SELECTED PASSAGE —

*** Block opens ***

Female startuppers? Lack of role models
Two women starter-uppers who are revolutionizing the world of information by adapting it to the new generations. Bianca Arrighini is CEO of the media company Factanza, which she co-founded with her friend and colleague Livia Viganò. Together they’ve compiled a daily report on what’s happening in the world with a social media twist, starting with Instagram.
Arrighini says: “After high school I was undecided between economics and engineering, although I knew I wanted to do something creative. I have to say that studying at Bocconi was good advice from my family, because it gave me an approach and a method that are very useful today, being a starter-upper.”
In her resumé we can read about her first internship at Accenture, followed by a Masters in Management in Madrid. “The start-up may have been an outlet for my passions, my creative side. With Livia, we would discuss what we were reading the newspapers, and the question came up: but how is it possible that people our age don’t care?”

*** Block closes ***

WHAT IS REQUIRED — Reproduce word for word the portion of the article on the founders of Factanza starting at "Female startuppers? Lack" and ending at "starting with Instagram.".

Collected data —
*** Block opens ***

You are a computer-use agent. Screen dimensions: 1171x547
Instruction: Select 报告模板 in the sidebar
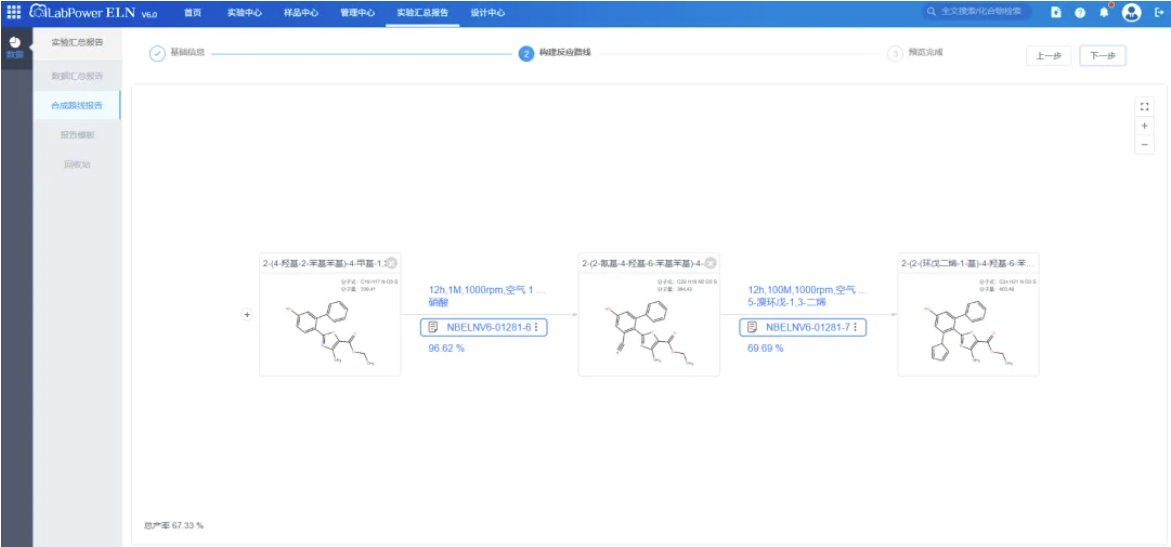(78, 135)

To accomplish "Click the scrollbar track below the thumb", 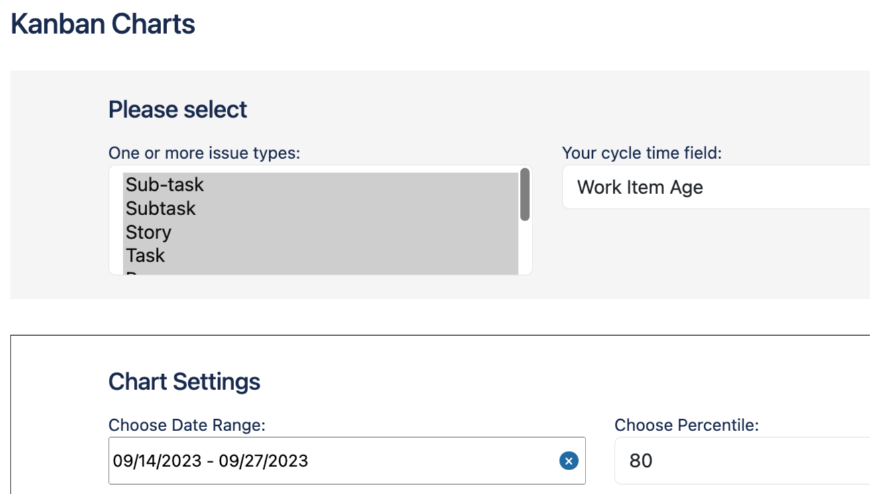I will (525, 250).
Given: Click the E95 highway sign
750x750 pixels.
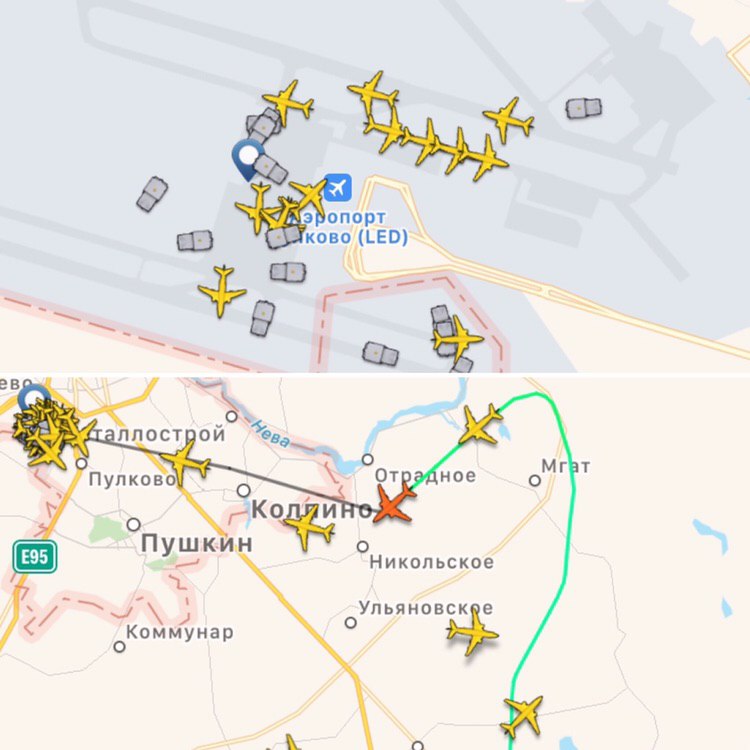Looking at the screenshot, I should pos(35,556).
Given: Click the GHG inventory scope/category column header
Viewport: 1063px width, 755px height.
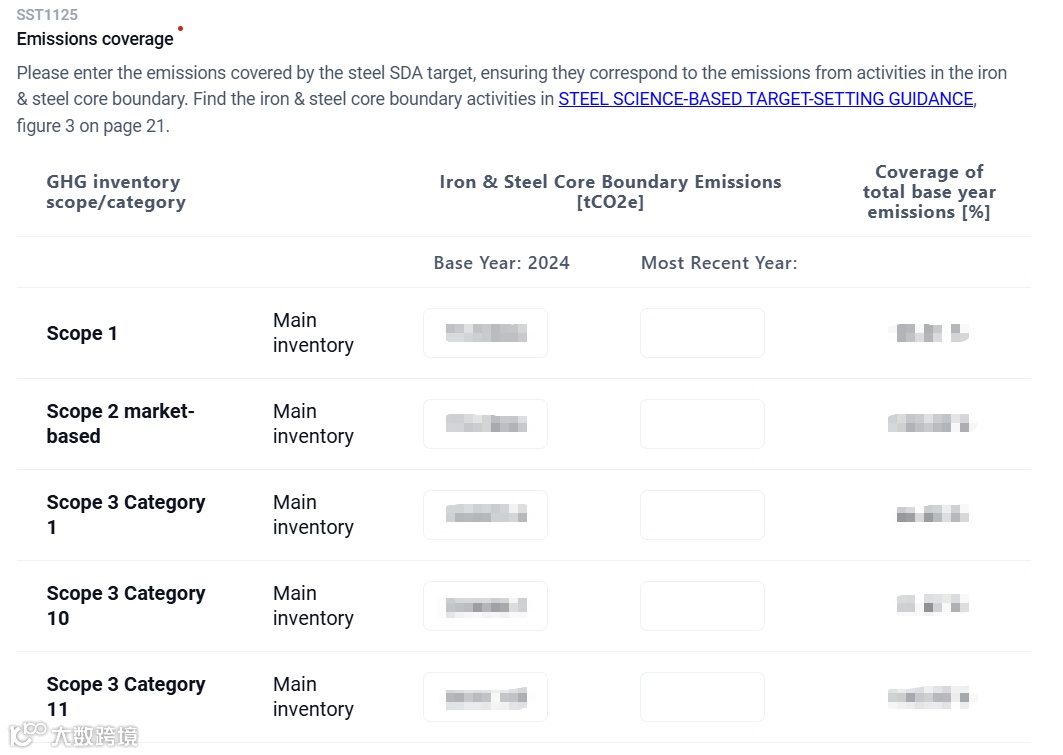Looking at the screenshot, I should coord(115,192).
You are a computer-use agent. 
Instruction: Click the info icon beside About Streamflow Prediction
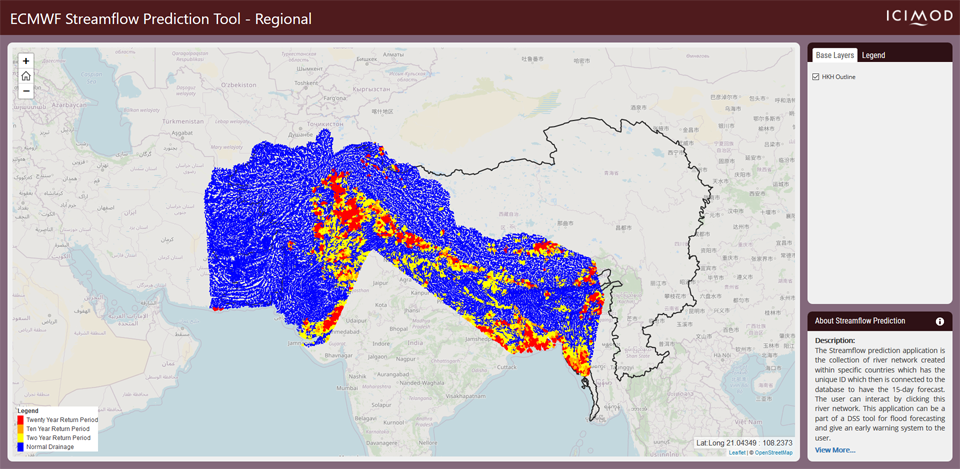(939, 321)
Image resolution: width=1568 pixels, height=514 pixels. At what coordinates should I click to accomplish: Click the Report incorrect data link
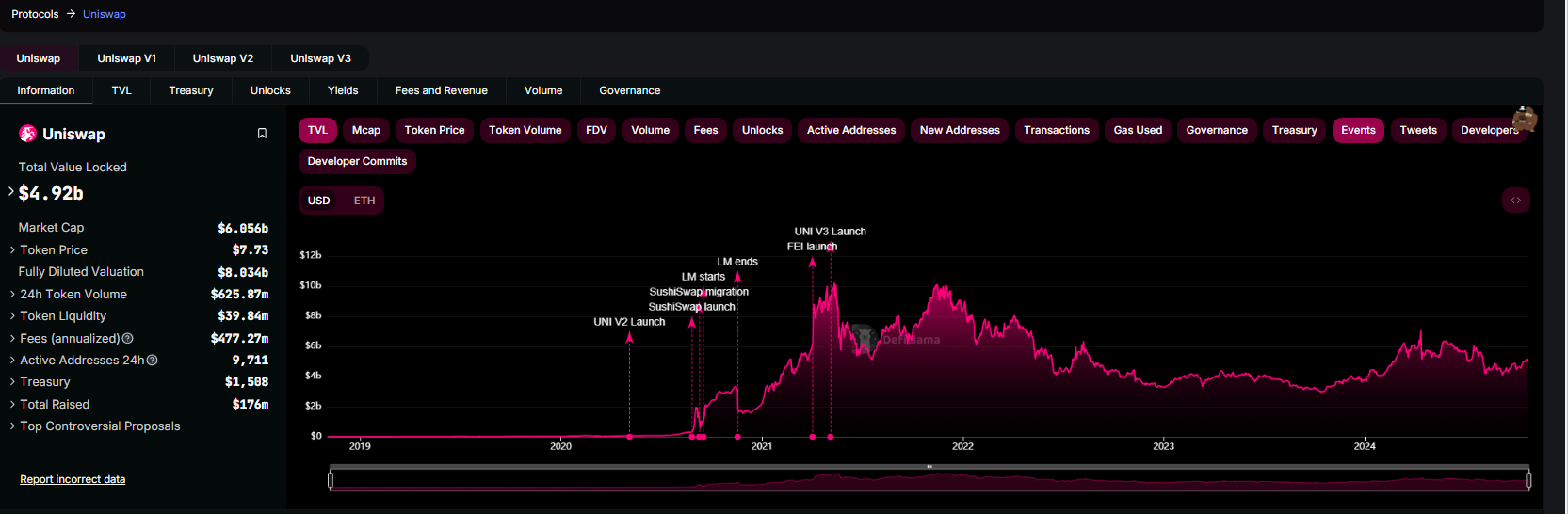click(73, 479)
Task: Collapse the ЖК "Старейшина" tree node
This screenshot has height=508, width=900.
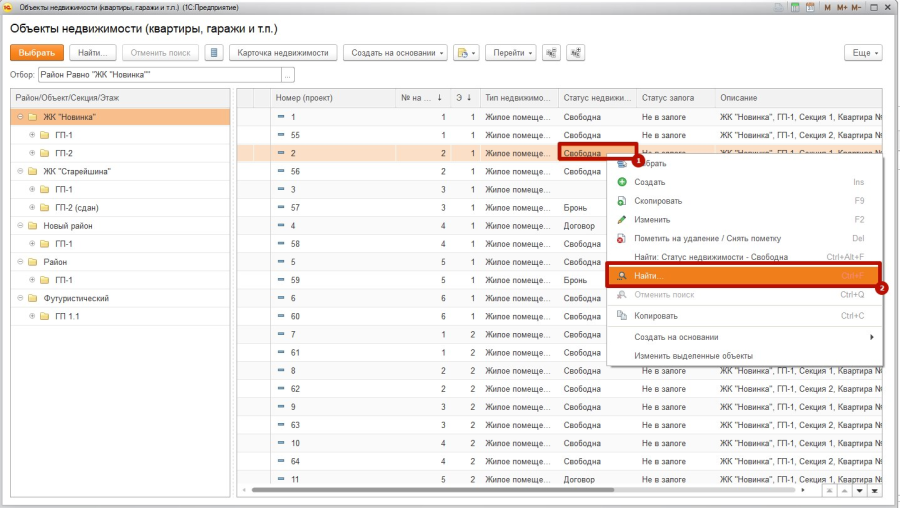Action: (20, 171)
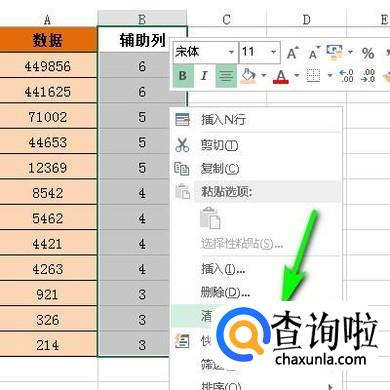
Task: Decrease font size with small A
Action: 314,53
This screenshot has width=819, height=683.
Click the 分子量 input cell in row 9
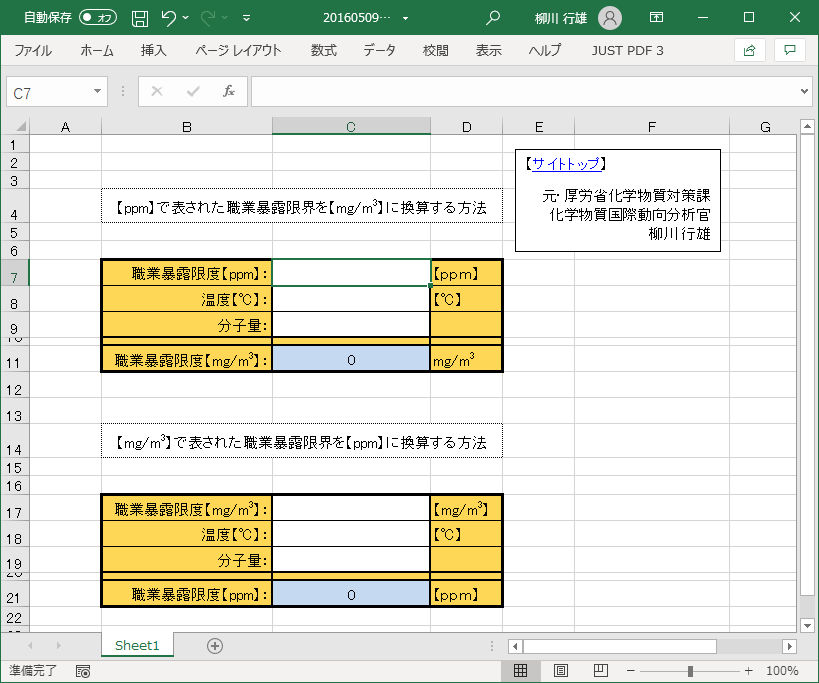click(351, 324)
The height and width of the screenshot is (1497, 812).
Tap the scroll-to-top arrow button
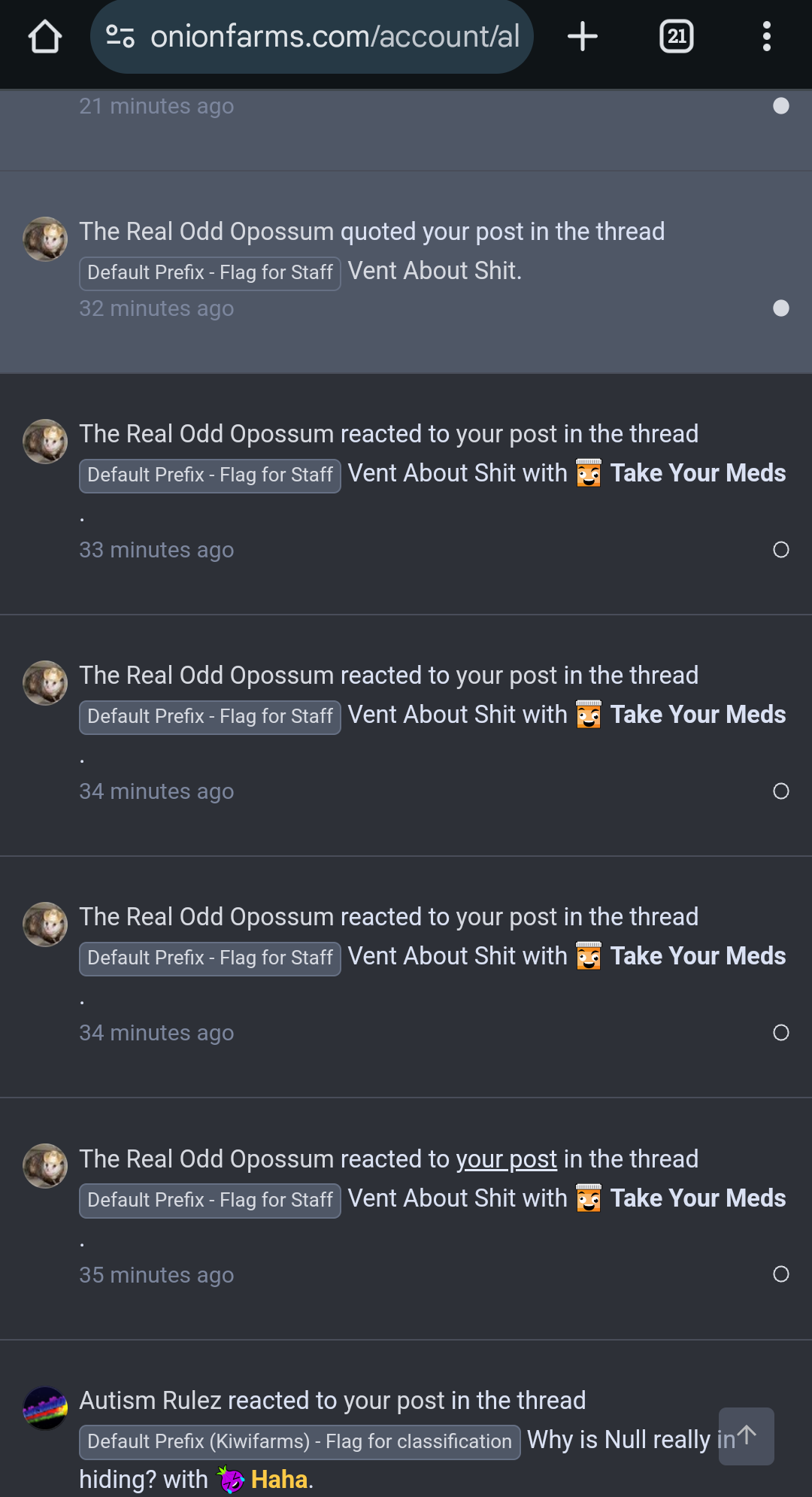point(746,1436)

*** Block closes ***

SOLUTION FOR THIS PROBLEM —
Female startuppers? Lack of role models
Two women starter-uppers who are revolutionizing the world of information by adapting it to the new generations. Bianca Arrighini is CEO of the media company Factanza, which she co-founded with her friend and colleague Livia Viganò. Together they’ve compiled a daily report on what’s happening in the world with a social media twist, starting with Instagram.